Iranians protest in Tehran to decry the death of 22-year-old Mahsa Amini in the custody of the “morality police.” The nationwide protests are now in their eighth week. (AP)

A young Iranian man accused of lighting a trash can on fire during a protest could face death row for “waging war against God.”

Two female journalists who helped break the story of Mahsa Amini — the 22-year-old woman who died in the custody of Iran’s “morality police” — have been in jail since late September, accused without evidence of being CIA agents.

In a hearing without his lawyer, a 22-year-old protester was sentenced to death for committing “corruption on earth,” his mother said in an online plea. After an uproar, the judiciary denied that a sentence had been issued.

This is what justice looks like in Iran, where the trials of protesters, bystanders and chroniclers of the current uprising have begun. There is little expectation of due process in a judicial system dominated by the security services and stacked against the accused.

More than 15,000 Iranians have been arrested and several hundred killed in nearly two months of protests, the activist news agency Hrana estimates. The demonstrations that began in response to the alleged police killing of Amini have cascaded into a broad movement against the country’s clerical leaders. Authorities have demanded harsh punishments for protesters, whom they call “rioters,” and have sought to blame the unrest on foreign powers.

Some of the detained are released with a fine. Others are tried in a criminal court. But political prisoners typically face the feared revolutionary courts, a parallel system created to protect the Islamic republic, said Hadi Enayat, a political sociologist specializing in Iranian law.

The revolutionary courts are notorious for “egregious violations of due process,” said Tara Sepehri Far of Human Rights Watch. The state “uses the trials as another element of shaping their narrative about the protests.”

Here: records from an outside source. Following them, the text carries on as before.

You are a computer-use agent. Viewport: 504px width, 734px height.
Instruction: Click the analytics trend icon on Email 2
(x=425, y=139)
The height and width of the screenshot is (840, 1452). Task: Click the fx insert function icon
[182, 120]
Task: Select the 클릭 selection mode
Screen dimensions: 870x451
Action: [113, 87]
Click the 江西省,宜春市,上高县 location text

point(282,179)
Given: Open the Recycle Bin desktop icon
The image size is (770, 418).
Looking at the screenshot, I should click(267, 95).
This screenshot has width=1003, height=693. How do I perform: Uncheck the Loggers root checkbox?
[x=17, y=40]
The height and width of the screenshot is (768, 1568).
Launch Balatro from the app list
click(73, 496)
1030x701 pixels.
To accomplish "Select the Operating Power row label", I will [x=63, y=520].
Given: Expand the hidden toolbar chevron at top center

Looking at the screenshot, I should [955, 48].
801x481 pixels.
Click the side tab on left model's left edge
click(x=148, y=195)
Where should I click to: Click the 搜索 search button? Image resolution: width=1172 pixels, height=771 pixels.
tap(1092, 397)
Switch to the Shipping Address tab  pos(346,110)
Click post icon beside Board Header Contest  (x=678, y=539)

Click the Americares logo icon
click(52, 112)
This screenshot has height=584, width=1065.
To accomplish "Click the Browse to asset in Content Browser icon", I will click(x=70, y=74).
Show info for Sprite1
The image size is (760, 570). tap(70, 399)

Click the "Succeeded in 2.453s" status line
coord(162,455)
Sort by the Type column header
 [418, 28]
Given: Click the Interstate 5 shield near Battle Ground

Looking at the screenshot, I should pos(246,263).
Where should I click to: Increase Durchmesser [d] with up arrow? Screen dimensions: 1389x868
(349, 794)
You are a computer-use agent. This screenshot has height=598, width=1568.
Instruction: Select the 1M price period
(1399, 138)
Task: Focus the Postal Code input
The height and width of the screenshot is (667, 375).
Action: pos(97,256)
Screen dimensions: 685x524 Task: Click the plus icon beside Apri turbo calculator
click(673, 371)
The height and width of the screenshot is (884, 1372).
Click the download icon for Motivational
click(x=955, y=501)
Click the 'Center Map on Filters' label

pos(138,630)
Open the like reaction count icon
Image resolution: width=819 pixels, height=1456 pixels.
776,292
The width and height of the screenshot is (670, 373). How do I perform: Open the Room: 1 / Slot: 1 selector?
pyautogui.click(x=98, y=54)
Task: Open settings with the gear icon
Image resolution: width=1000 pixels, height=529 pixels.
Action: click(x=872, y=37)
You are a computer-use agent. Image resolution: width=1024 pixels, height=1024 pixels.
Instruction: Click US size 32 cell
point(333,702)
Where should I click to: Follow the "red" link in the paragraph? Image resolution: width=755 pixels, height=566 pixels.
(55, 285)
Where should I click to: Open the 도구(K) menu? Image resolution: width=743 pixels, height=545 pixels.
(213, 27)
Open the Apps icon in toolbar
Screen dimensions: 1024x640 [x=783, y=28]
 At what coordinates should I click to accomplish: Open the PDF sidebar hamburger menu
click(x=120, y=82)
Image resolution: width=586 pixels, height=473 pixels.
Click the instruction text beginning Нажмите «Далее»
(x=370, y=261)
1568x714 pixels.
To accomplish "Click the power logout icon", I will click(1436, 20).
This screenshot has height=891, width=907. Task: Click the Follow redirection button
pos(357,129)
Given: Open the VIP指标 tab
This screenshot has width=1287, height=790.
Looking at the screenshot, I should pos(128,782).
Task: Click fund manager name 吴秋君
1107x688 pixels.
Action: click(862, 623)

In late October, Iran’s judiciary said it had indicted about 1,000 people in Tehran and would hold public trials in the coming weeks. As in the past, rights groups expect they will be sham trials, relying on fabricated evidence and confessions made under duress or torture. Detainees have been accused of committing violence and killing Iranian security forces with little or no evidence, they say.

How these trials unfold could offer hints about Tehran’s politicalcalculus — whether it will continue with its crackdown to contain the protests, or further escalate its repression in an effort to stamp them out completely.

There is debate within Iran’s security circles, said Ellie Geranmayeh, a senior policy fellow at the European Council on Foreign Relations, over whether “to shock and awe the streets to scare them away from protesting,” or prioritize “containing the threat without having to resort to the mass executions that we saw in the 1980s” during post-revolution purges.

“I think the system is sort of stuck between what is the right approach,” she said.

This tension broke through on Nov. 5 when hard-line lawmakers, who dominate Iran’s parliament, issued a statement calling on the judiciary to “deal decisively” with the “instigators of recent riots” and punish “enemies of God” — a legal charge that can carry the death penalty.

Iranians were outraged. Three days later, the parliamentary spokesperson backtracked, claiming that “Western media” had misconstrued the lawmakers’ words; the harshest punishments — which could include the death penalty — would be reserved for those who “spilled blood,” he said.

Iran is one of the world’s leading executioners. At least 314 people were executed in 2021, according to Amnesty International, though the true figure is likely higher. Death sentences issued for political prisoners are sometimes commuted or never carried out, though the threat remains.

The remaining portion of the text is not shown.